Thursday, 24 January 2013

Statistics for Biologists

Most of the biologists, ecologists and zoologists I know dread the moment they have to sit down with their data and start their statistical analysis.

Even those that understand the importance of statistics often don’t really know which test to perform or what the output actually means. And I have to admit, I’m one of them!

Or at least, I used to be. My understanding of statistics has got better in leaps and bounds since reading Professor Andy Field’s book. Discovering Statistics Using SPSS (Introducing Statistical Methods series).

I’ve pretty much read this book cover to cover and it’s great – I hugely recommend it.

For the first time I actually understand (within reason!) what test to use when, how to run it, what it means, how to interpret it and how to report it.

Prof Field really knows his stuff and, more importantly, can get it across in a way that actually makes sense.

Yes, he does go off on random tangents about his cats and his childhood, which I can see some readers would find annoying; but to be honest, I quite enjoyed it.

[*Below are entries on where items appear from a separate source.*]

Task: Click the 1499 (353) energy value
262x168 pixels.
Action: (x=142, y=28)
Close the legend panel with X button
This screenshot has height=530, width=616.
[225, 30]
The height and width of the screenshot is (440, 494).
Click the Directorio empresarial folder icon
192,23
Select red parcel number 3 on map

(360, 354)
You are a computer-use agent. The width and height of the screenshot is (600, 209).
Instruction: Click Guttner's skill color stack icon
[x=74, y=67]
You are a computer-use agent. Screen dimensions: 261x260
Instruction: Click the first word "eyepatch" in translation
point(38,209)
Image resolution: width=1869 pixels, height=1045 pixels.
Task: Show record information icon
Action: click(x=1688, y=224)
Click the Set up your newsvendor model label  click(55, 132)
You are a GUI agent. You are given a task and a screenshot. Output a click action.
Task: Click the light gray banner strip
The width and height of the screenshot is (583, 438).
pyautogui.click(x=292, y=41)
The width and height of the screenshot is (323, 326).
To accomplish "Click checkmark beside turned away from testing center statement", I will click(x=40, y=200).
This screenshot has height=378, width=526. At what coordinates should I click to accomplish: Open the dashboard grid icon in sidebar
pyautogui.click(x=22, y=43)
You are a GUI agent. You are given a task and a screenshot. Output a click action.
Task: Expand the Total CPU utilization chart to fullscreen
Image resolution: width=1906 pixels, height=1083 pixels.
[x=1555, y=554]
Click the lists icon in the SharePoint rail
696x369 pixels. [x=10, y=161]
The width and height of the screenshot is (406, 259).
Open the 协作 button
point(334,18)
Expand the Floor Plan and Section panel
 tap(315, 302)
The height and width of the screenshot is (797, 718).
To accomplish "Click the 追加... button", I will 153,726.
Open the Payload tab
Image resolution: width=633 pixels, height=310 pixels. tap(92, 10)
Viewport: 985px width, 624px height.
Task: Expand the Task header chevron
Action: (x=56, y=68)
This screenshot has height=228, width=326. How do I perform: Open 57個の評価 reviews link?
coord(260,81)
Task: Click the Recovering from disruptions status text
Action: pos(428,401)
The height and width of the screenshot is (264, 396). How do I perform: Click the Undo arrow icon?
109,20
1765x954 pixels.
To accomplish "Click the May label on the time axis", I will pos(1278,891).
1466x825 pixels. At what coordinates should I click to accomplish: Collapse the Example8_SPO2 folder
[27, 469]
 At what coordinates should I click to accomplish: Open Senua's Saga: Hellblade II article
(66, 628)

If I’m going to have to sit down and read a book on statistics I’d much rather there was a bit of humour in it rather than it being just a simple dry textbook.

That being said, if you want or need to use the book as a straight-forward, how-to set of instruction on using SPSS to run a statistical test, you can: the layout of the chapters and sections is very clear.

I especially liked the suggestions on how to actually report the results of each test, which some books tend to forget about.

I know some biology-type folk turn their nose up at SPSS, preferring mini-tab or R, but for everything I’ve needed to do so far SPSS has been great – and armed with Prof Field’s book I can usually get my analysis done (and crucially - understood) before they’ve even figured-out how to input their data.

So if you need to use SPSS buy the book from Amazon.